Suara.com - Proses pemindahan Ibu kota negara dari Jakarta ke Kalimantan yang dilakukan oleh pemerintag Indonesia ternyata tak sepenuhnya disetujui oleh masyarakat.
Mealnsir Wartaekonomi.co.id -- jaringan Suara.com, Lembaga survei Kedai Kopi merilis hasil survei terbaru mengenai ibu kota baru. Ternyata, Ada 61,9 persen masyarakat yang tak ingin pindah ibu kota.
Direktur Eksekutif Lembaga Survei Kedai Kopi Kunto Adi Wibowo memberi tanggapan terkait studi banding Kementerian Perencanaan Pembangunan Nasional (PPN) ke Kazakhstan.
Ada pun studi banding yang diikuti juga oleh Bappenas dan anggota DPR tersebut untuk mempelajari negara-negara yang pernah memindahkan ibu kota agar bisa diterapkan di Indonesia.
Baca Juga: Hasil Survei Capres 2024 SMRC, Ganjar Pranowo Paling Disukai Pemilih Indonesia
"Kalau dari hasil survei yang kami lakukan pada November kemarin, yang tidak setuju pemindahan ibu kota baru itu ada 61,9 persen," ujar Kunto Adi dikutip dari Wartaekonomi.co.id, Rabu (5/1/2022).
Menurutnya, para responden tidak menyetujui pemindahan ibu kota ke tempat baru. Hal tersebut dikarenakan keuangan negara yang dirasa belum memumpuni untuk melakukan pemindahan.
"Yang tidak setuju ini beralasan bawa pemindahan ibu kota ini menjadi pemborosan anggaran. Jadi, hal ini bisa merusak sentimen publik terjadap pemerintah kalau dipaksakan," katanya.
Tidak hanya terkait legislasi, namun menurut Kunto, rusaknya sentimen masyarakat juga sudah masuk sejak perencanannya dimulai. Sebab, anggaran negara dianggap tak boleh disia-siakan.

◆ Rincian Tugas: Tolong kembalikan bagian kutipan tentang pemindahan ibu kota di atas, mulai dari "Suara.com - Proses" sampai dengan "disetujui oleh masyarakat.", tanpa mengubah apa pun.

◆ Catatan yang Diberikan:
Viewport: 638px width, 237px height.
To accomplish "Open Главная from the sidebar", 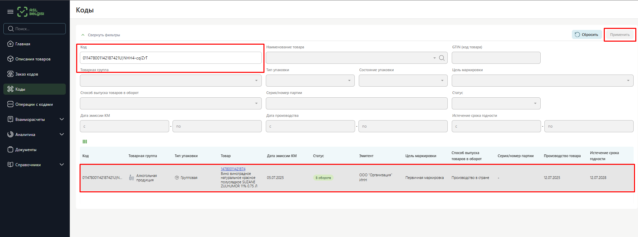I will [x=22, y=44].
==
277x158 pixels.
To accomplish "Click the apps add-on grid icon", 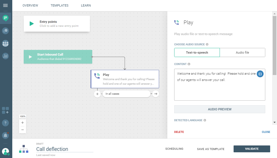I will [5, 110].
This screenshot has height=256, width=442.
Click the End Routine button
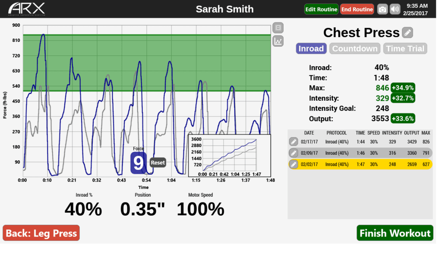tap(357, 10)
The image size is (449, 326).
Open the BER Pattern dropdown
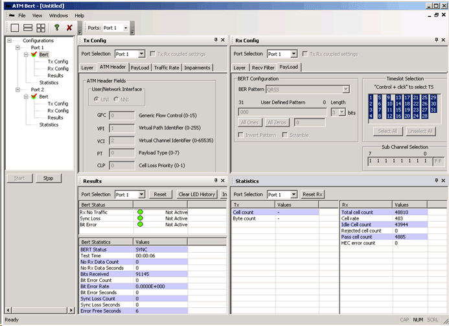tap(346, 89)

◆ Hasil Berikut:
Suara.com - Proses pemindahan Ibu kota negara dari Jakarta ke Kalimantan yang dilakukan oleh pemerintag Indonesia ternyata tak sepenuhnya disetujui oleh masyarakat.